Many noncanonical NLSs that do not match the classical NLSs have been defined. Kosugi et al. have been reported three classes of noncanonical monpartite NLSs (classes 3-5) that bind directly to importin α (3) . Class 3 and class 4 NLSs have KRX(W/F/Y)XXAF and (P/R)XXKR(K/R) core sequences, respectively, and specifically bind to the minor binding pocket of importin α. This is contrasting with the classical class 1 and class 2 NLSs that specifically bind to the major binding pocket of importin α. It is suggested that a bipartite NLS is a hybrid sequence consisted of imperfect class 1/2 and class 3/4 NLSs because the N-terminal and C-terminal basic regions of bipartite NLSs bind to the minor and major binding pockets of importin α, respectively (4) . Class 5 NLSs has a LGKR(K/R)(W/F/Y) core sequence and is specific only to plants, in contrast with the other classes, all of which are functional in yeast, plants and mammals (3) .

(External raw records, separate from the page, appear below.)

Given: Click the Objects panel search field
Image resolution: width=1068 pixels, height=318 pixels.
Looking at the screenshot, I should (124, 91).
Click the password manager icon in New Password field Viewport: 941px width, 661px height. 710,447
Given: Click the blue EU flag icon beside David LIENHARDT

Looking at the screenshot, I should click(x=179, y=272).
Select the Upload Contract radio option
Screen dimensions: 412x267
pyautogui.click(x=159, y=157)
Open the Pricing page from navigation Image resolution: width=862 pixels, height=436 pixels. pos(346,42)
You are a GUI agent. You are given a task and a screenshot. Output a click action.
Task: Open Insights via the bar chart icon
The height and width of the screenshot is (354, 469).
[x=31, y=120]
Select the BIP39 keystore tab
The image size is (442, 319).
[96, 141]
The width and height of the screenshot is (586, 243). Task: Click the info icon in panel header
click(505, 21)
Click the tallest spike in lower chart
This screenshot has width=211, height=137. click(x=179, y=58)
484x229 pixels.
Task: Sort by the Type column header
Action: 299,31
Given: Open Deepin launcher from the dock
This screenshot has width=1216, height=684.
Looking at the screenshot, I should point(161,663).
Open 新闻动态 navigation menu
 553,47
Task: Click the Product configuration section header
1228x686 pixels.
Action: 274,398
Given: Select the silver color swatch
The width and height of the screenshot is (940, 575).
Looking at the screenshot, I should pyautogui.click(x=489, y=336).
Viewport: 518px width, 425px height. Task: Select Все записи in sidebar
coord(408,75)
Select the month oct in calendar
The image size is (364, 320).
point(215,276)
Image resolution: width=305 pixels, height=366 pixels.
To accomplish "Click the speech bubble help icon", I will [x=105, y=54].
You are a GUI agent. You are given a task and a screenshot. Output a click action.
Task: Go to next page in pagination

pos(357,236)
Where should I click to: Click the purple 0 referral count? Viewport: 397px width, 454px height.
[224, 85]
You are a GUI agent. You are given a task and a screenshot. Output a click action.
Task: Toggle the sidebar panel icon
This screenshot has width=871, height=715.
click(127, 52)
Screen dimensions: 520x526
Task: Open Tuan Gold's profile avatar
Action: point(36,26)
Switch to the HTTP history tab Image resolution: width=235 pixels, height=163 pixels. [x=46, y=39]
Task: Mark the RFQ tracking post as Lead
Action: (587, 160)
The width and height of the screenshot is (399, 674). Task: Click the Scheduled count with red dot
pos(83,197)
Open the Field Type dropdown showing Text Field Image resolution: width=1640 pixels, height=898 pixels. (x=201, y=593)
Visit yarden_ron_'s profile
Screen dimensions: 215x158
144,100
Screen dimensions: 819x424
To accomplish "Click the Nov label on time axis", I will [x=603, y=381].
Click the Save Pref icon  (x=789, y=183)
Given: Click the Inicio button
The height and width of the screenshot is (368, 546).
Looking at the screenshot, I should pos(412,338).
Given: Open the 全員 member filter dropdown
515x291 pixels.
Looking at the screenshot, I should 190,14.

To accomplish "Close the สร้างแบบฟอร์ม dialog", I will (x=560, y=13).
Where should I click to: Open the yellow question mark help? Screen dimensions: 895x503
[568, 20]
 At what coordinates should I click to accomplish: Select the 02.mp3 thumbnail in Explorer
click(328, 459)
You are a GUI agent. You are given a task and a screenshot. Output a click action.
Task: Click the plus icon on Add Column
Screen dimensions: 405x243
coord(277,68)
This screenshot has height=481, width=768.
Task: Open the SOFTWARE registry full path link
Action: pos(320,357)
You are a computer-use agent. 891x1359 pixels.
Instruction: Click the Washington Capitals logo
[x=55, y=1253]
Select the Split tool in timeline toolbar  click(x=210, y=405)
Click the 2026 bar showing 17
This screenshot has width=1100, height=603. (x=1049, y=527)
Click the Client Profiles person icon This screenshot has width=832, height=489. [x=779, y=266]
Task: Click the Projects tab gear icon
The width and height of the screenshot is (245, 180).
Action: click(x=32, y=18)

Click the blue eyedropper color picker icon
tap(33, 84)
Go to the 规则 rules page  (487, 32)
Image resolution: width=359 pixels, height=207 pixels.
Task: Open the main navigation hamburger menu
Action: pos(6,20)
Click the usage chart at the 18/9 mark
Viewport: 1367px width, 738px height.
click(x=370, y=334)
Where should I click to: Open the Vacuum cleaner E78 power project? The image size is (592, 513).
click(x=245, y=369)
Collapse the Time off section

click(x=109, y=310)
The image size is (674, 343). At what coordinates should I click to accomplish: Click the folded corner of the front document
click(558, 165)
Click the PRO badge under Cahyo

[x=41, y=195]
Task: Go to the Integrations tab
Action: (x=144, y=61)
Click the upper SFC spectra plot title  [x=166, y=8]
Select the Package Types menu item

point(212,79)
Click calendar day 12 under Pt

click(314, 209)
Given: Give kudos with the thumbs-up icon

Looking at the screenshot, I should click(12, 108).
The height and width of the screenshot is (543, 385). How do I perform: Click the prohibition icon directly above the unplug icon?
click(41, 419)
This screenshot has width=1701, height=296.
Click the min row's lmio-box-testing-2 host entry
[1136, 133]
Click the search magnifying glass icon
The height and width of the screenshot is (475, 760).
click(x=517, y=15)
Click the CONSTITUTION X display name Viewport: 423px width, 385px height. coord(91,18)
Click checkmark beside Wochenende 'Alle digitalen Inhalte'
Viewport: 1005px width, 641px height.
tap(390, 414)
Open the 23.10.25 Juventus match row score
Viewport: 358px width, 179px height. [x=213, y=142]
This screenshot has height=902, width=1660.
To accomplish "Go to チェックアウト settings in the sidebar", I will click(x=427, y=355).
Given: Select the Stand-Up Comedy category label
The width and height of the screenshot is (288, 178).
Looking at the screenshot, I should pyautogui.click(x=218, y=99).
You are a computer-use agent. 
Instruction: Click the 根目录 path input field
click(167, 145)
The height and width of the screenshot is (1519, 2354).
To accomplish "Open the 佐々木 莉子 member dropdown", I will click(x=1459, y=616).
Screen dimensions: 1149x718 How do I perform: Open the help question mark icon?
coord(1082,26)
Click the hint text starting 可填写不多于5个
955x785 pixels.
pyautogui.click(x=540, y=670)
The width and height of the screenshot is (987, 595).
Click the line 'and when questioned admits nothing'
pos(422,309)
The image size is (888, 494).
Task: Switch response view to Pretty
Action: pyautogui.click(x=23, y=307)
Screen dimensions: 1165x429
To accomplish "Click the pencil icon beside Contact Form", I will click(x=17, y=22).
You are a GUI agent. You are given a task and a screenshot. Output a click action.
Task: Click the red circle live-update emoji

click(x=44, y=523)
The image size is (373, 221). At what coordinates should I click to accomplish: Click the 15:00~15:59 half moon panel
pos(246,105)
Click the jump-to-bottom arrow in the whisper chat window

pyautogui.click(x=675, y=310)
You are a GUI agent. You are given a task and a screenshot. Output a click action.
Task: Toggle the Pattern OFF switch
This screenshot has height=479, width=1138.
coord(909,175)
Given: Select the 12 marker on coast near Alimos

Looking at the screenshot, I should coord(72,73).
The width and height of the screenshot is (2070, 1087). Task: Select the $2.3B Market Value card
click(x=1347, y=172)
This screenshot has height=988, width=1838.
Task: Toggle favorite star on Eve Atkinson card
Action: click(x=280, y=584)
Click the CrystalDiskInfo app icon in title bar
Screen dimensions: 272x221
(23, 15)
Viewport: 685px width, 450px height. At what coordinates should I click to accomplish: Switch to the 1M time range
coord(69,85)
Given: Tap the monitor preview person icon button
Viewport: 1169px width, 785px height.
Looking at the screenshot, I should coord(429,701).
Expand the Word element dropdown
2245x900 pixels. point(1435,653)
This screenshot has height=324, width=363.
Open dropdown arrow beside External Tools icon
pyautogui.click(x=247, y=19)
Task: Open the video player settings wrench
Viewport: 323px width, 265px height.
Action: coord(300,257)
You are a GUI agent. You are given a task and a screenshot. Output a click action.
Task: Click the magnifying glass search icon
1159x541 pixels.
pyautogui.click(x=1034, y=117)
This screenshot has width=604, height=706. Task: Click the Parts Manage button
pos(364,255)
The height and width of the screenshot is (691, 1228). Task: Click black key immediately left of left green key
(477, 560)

Noncanonical NLSs recognized by importin β members

Although this NLS prediction program deals only with importin α-dependent NLSs, there are a number of noncanonical NLSs that directly bind to importin βs (5) . These NLSs are generally longer and more variable than the classical NLSs. The consensus sequence of the NLSs recognized by importin β1 has not been established but many of the NLSs are rich in arginine, as exemplified by the HTLV-1 Rex NLS (MPKTRRRPRRSQRKRPPT). On the other hand, it has been reported that the consensuses of importin β2 (Transportin)-dependent NLSs are represented by patterns with overall basic character that contain a central hydrophobic or basic motif followed by a C-terminal R/H/KX(2-5)PY consensus sequence (6) .

Nuclear export signals

Many nuclear proteins conatin both NLSs and nuclear export signals (NESs) and shuttle between the nucleus and the cytoplasm through coordination of these transport signals. Nuclear export of proteins occurs through the classical nuclear export pathway mediated by an evolutionarily conserved CRM1/exportin protein and through the nonclassical export pathways mediated by other importin β members such as Msn5 (7) . For the classical nuclear export pathway, the CRM1-Ran-GTP complex binds directly to the NES contained in the cargo and directs the export of the ternary complex from the nucleus. NESs that are recognized by CRM1 (i.e., leucine-rich NESs) typically contain large hydrophobic conserved residues separated by a variable number of amino acids, given by the traditional consensus sequence L-X(2,3)-[LIVFM]-X(2,3)-L-X-[LI], where X(2,3) represents any two or three amino acids. A recent study has demonstrated that the classical NESs are classified into six patterns according to the hydrophobic spacing and has established more reliable NES consensus sequences, which fit most experimentally confirmed NESs, than the traditional consensus sequence (8) .

Kosugi S., Hasebe M., Tomita M., and Yanagawa H. (2009) Systematic identification of yeast cell cycle-dependent nucleocytoplasmic shuttling proteins by prediction of composite motifs. Proc. Natl. Acad. Sci. USA 106, 10171-10176.

Kosugi S., Hasebe M., Entani T., Takayama S., Tomita M., and Yanagawa H. (2008) Chem. Biol. 15, 940-949.

Kosugi S., Hasebe M., Matsumura N., Takashima H., Miyamoto-Sato E., Tomita M., and Yanagawa H. (2009) J. Biol. Chem. 284, 478-485.

Conti E., Uy M., Leighton L., Blobel G., and Kuriyan J. (1998) Cell 94, 193-204.

Harel, A., and Forbes, D.J. (2004) Mol. Cell 16, 319-330.

Lee B.J., Cansizoglu A.E., Suel K.E., Louis T.H., Zhang Z., and Chook Y.M. (2006) Cell 126, 543-558.

Ossareh-Nazari, B., Gwizdek, C., and Dargemont, C. (2001) Traffic 2, 684-689.

Kosugi, S., Hasebe M., Tomita M., and Yanagawa H. (2008) Traffic 9, 2053-2062.